After completing the last interview, I sat on the material for several years. Some of it made it into my masters thesis, but most of it slept on my computer. I don’t think I was reay to truly embrace the power of this idea, and its immense possibilities.  Be here now. Ram Dass said this in the 1960s. And here I was, hearing it again and again in the 2000s.

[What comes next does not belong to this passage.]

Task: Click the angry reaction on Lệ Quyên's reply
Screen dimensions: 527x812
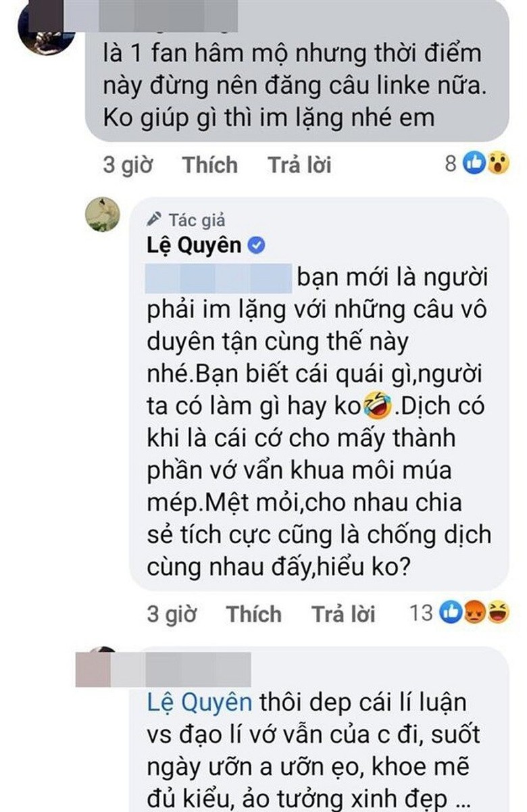Action: pos(475,613)
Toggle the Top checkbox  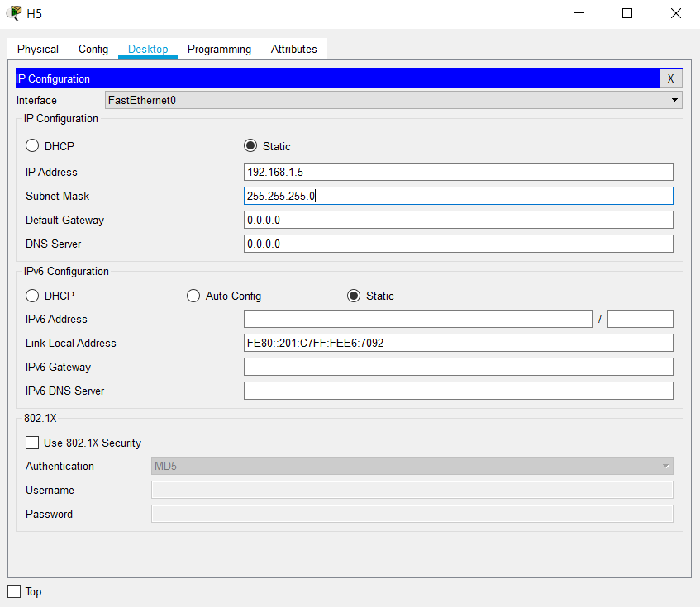coord(14,591)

I turned my attention next to the way we face dying in America. And the answer was, not very well. I recalled my early experiences with death (see above) and how certain etiquette and social mores were concretized into a prescribed way of behaving at funerals and during the dying time. It felt cold and heartless, prescribed, contained and uptight. What is so wrong  with looking death straight in the eye, and wailing about loss? Are we still so guided by a Puritan perspective and a WASP-y ethos that mandates we be neat and tidy about death and grief?  I remembered sitting in a movie theater in Rye, New York in 1981, watching the film, Ordinary People. Mary Tyler Moore, in a complete 180 switch from her TV persona as Mary Richards, played a mother of a family who’d lost a child.  When you watch her portray the mother, you can feel the tenseness and tightness of her body, her smile, her affect. This was a person who needed to mourn, but she just couldn’t. That movie made a big impression on me; I could see even then that this was not the way to be.

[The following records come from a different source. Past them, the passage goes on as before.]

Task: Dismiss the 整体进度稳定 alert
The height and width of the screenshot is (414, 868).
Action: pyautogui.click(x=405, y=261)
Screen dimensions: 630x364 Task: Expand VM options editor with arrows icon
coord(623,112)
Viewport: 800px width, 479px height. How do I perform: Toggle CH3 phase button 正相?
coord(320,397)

One of the things I love very much about the Jewish tradition is the way they handle death. Family “sits shivah”. Mourners sit for seven days, not doing anything celebratory, which friends and family stop by with food and support. The Jewish faith suggests that by slowing down long enough to FEEL the grief, you will help HEAL.  I think this is wise.

But for most Americans, overwhelmingly Christian of some sort, we want to get it over with. While I’m very grateful than many workplaces now give paid time off for a death, it makes me grimace to think that by suggestion, we should use those three days and then plop back into our office chairs and get on with it.

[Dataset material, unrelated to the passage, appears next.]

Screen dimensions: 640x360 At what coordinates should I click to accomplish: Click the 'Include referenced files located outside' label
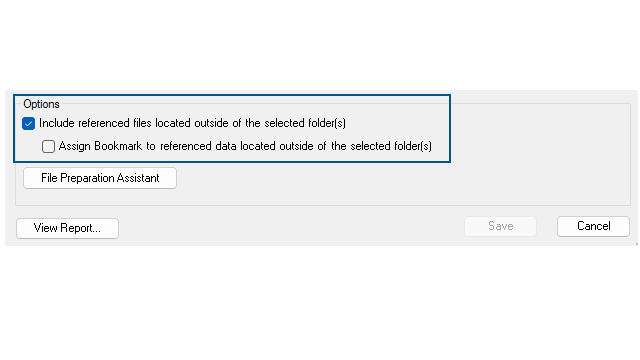(192, 123)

Obviously, grief and death go hand in hand. Without a solid connection to your source of inspiration, be it God or the Goddess, Buddha, Allah, God the Father,  or just nature, facing mortality — either ours or someone else’s — is almost unbearable. What do we do? Stuff our feelings and bury our dead and… get on with it. Perhaps we run the shower a little longer to allow time to cry where no one will hear us. Or sit in the car to have a few stolen moments of contemplation and mourning before greeting the kids. Or, we just get really busy to keep our minds off it.

No one likes to grieve. It’s painful, messy, unpredictable, makes our faces look bad, is inconvenient, and hurts like hell.  Who in their right mind would welcome it?

What I know now is that there is profound spiritual growth and connection by diving RIGHT into the feelings, and welcoming it.  We think grief is going to kill us if we let it in … and sometimes, it feels as though we are dying. In a way, we are; things will change after a significant loss. Most of us don’t want change.  Again, it’s unpredictable and scary. But letting go (see above!) and surrendering to loss and grief is, I promise, an amazing way to deepen our connection to God and to ourselves.

We live in a culture that really still allows us to grieve a little, and then go on. Let’s buck that trend.